This story is part of AIN's continuing coverage of the impact of the coronavirus on aviation.
The Covid pandemic could soon claim its first casualty in Indian aviation as AirAsia India’s 49 percent partner, Malaysia’s AirAsia, considers pulling its share in its joint venture with the Tata Group.
“We have had fantastic partners in the Tatas. But whether we should put money to continue in India or to expand in Southeast Asia, that's a discussion I'm having with my partners in India and, imminently, I'm sure there'll be some announcements one way or the other,” said AirAsia Group CEO Tony Fernandes at a virtual conference organized by CAPA Center for Aviation last week. The parent company had stopped funding its Indian operations.
“If the Tatas acquire AirAsia India, it will be the first step in consolidation,” Kapil Kaul, CAPA’s head of the Indian subcontinent and the Middle East, told AIN.
Like in Japan, which AirAsia exited in October ultimately due to Covid, according to Fernandes, AirAsia India controls a minuscule 7 percent of the Indian market. Rival budget carrier IndiGo leads, with a more than 55 percent market share and a fleet of 282 airplanes. All of AirAsia Group’s fleet—including at subsidiaries in Malaysia, Thailand, Indonesia, the Philippines, and India, along with the three medium-haul carriers AirAsia X in Malaysia, Thailand, and Indonesia—totals 243 airplanes and plans call for that to shrink to 221 by December 2021.
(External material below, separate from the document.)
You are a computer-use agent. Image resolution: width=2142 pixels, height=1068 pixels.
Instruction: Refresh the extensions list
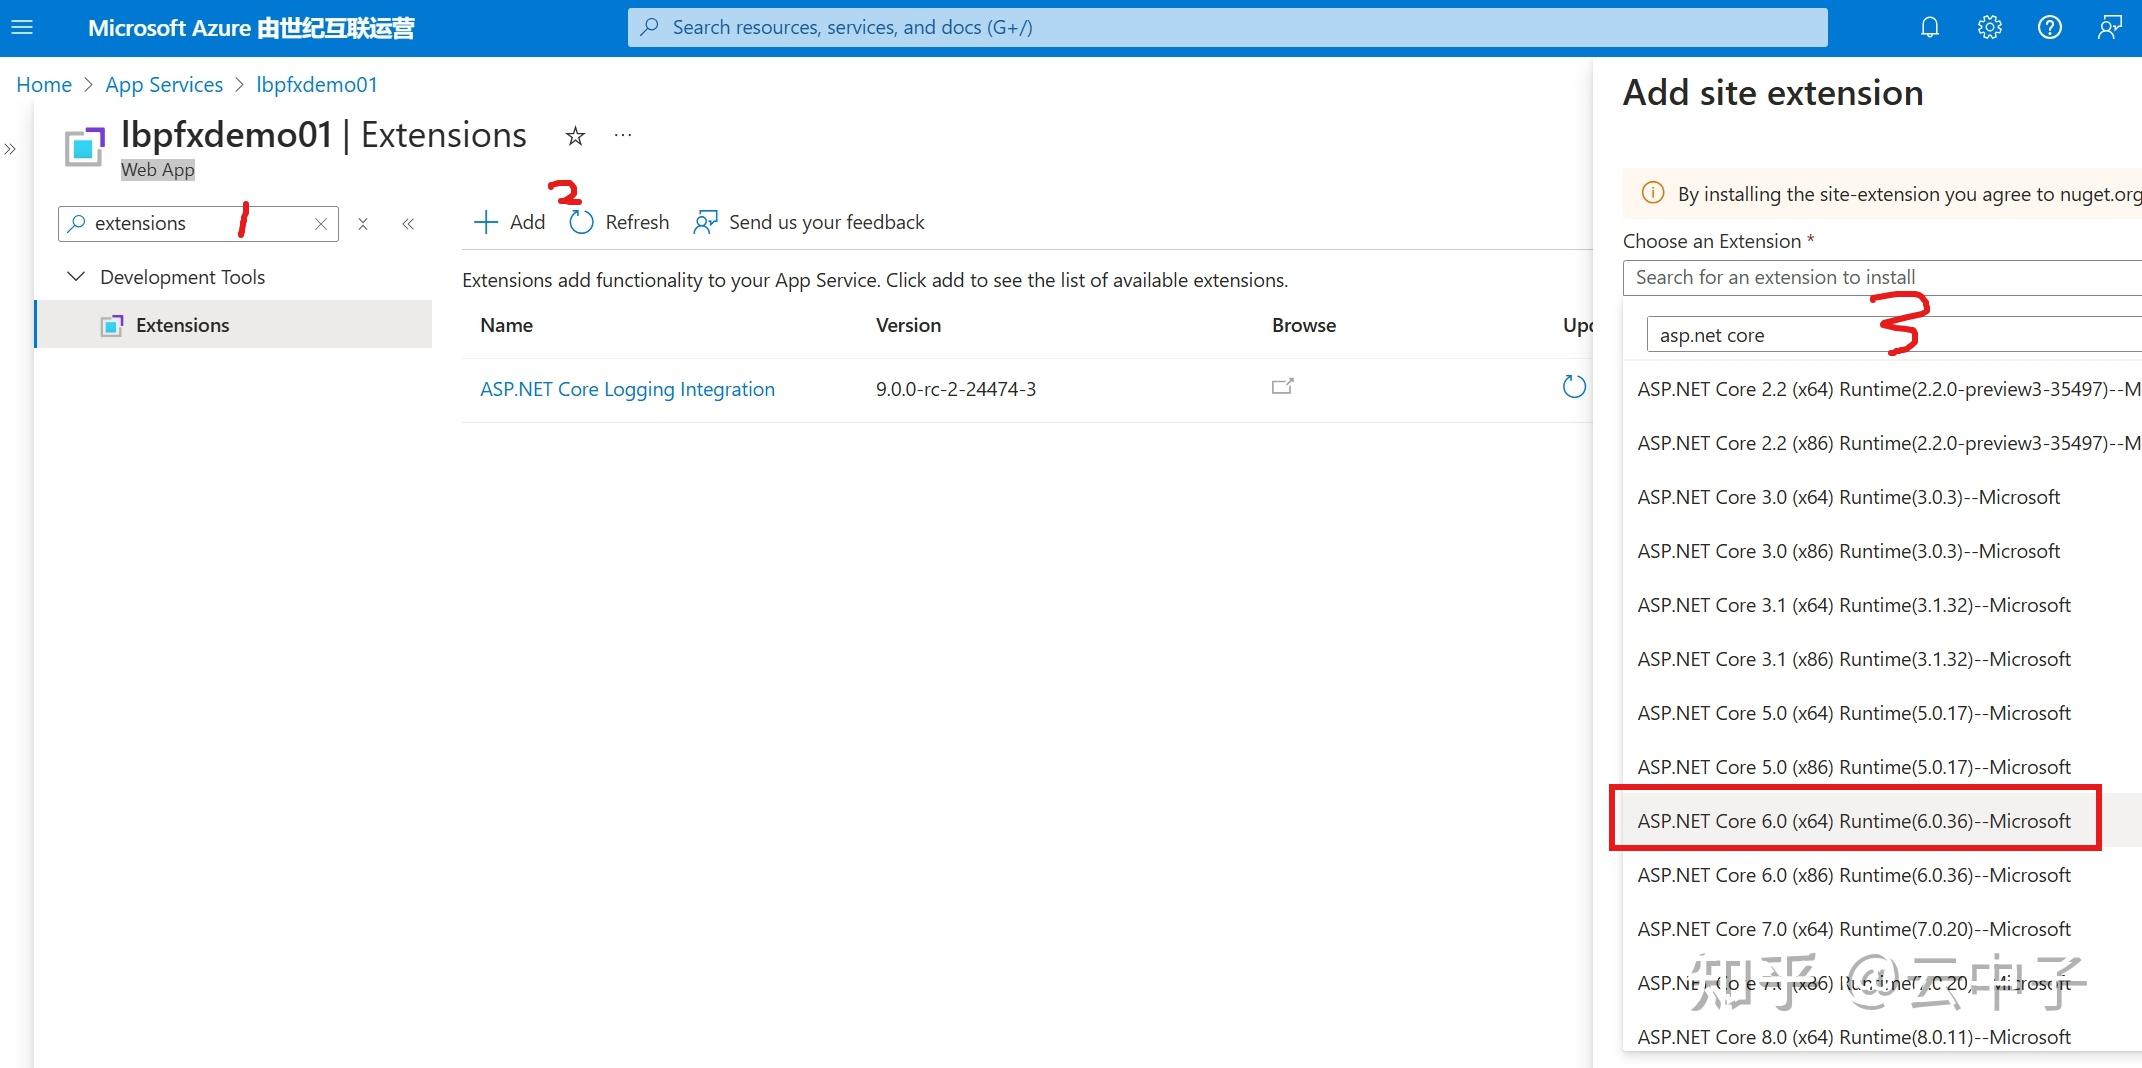tap(618, 221)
“The reality is, we've got 100-odd planes on the ground,” said Fernandes. “Why would you take new planes right now? We may have to return the planes in the short term as we rebuild our cash balances and balance sheet.”
IndiGo, meanwhile, continues to take deliveries from Airbus as planned, “not least for the fuel savings that the A320/321neo aircraft deliver over the older ceos,” IndiGo chief commercial officer William Boulter told AIN. IndiGo enjoys the added advantage of access to a large growing domestic market that, unlike in most of Asia, is recovering “robustly,” added Boulter.
AirAsia X Malaysia has grounded some 25 widebodies since April, further adding to losses. With access to its largest market—China—shut, AirAsia X Malaysia CEO Benyamin Ismail said it will hibernate “until we see some positive turnaround in the market.”